━━━━━ Dataset records
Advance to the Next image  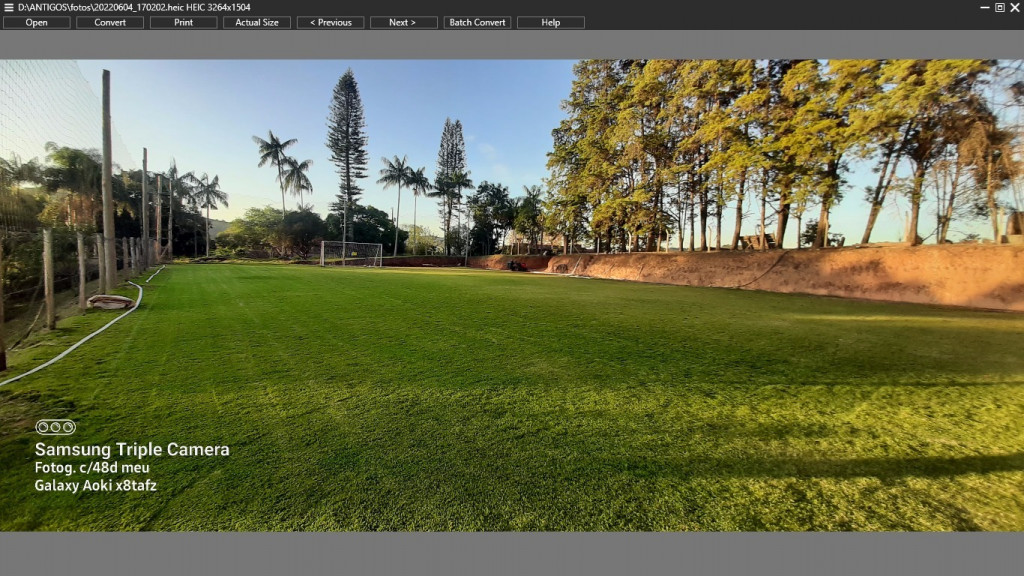click(x=403, y=22)
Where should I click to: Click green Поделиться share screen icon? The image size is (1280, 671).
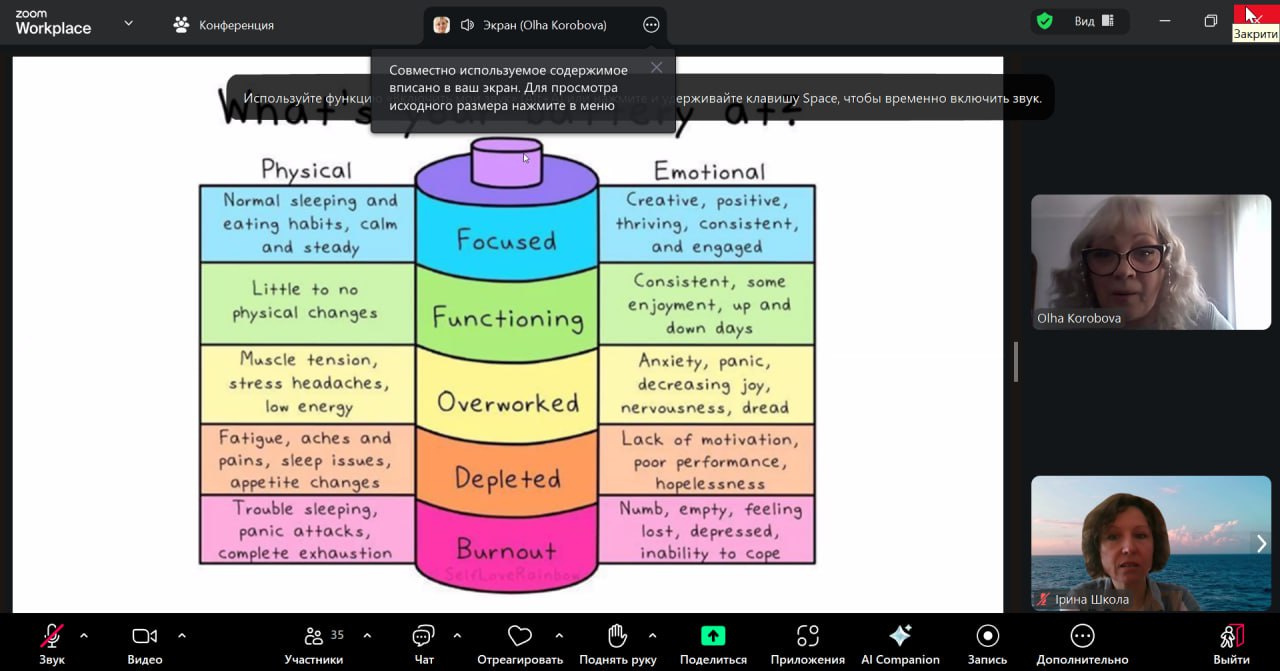(713, 637)
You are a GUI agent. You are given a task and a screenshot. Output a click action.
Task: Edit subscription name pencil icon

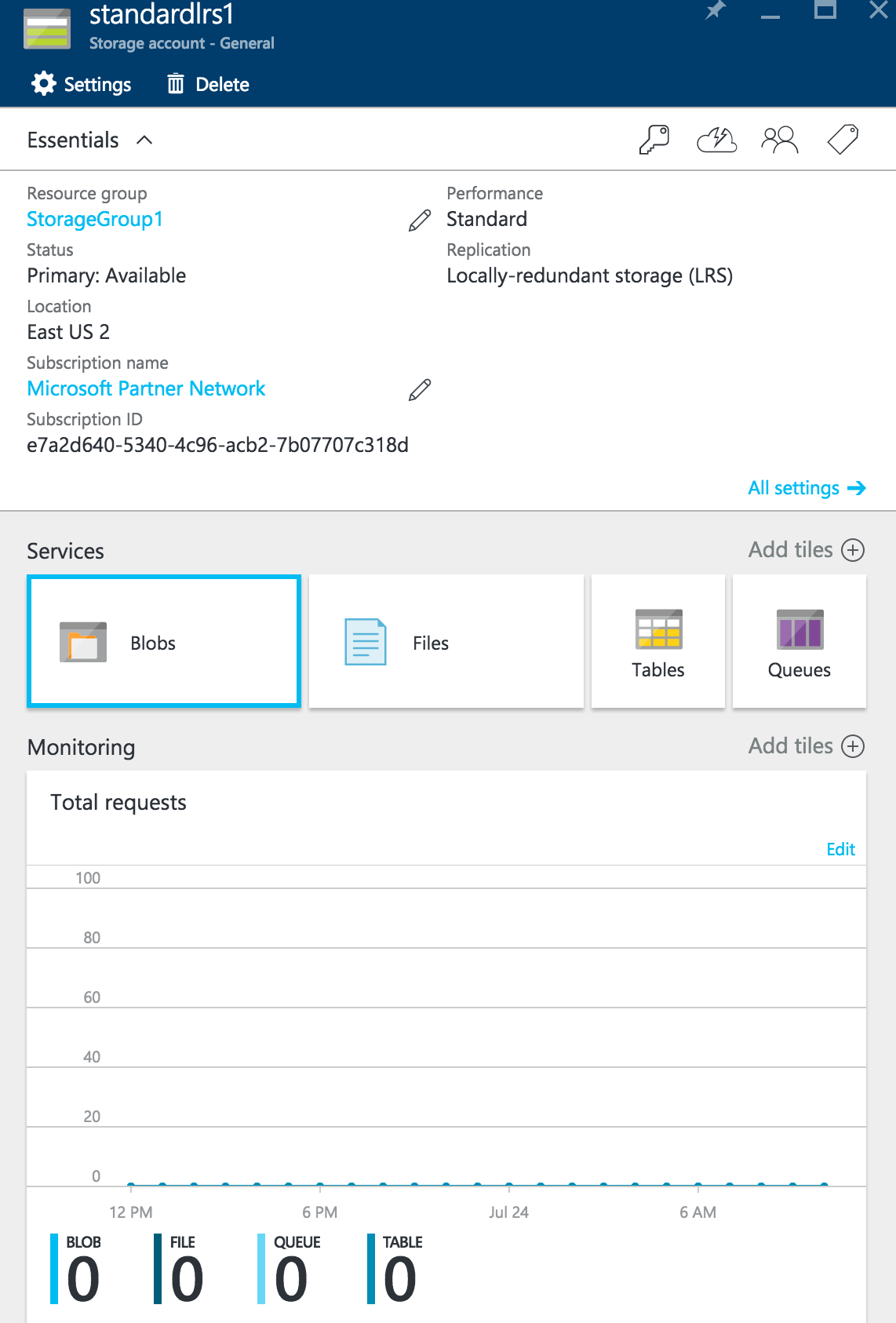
━━━━━━━━━━
_Task to complete_
Locate every line in the listing that contains the string "icon", treating uppercase and lowercase letters as distinct, and copy each of those lines.

_The result_
Where should I click to: Click green Поделиться share screen icon? The image size is (1280, 671).
Task: Edit subscription name pencil icon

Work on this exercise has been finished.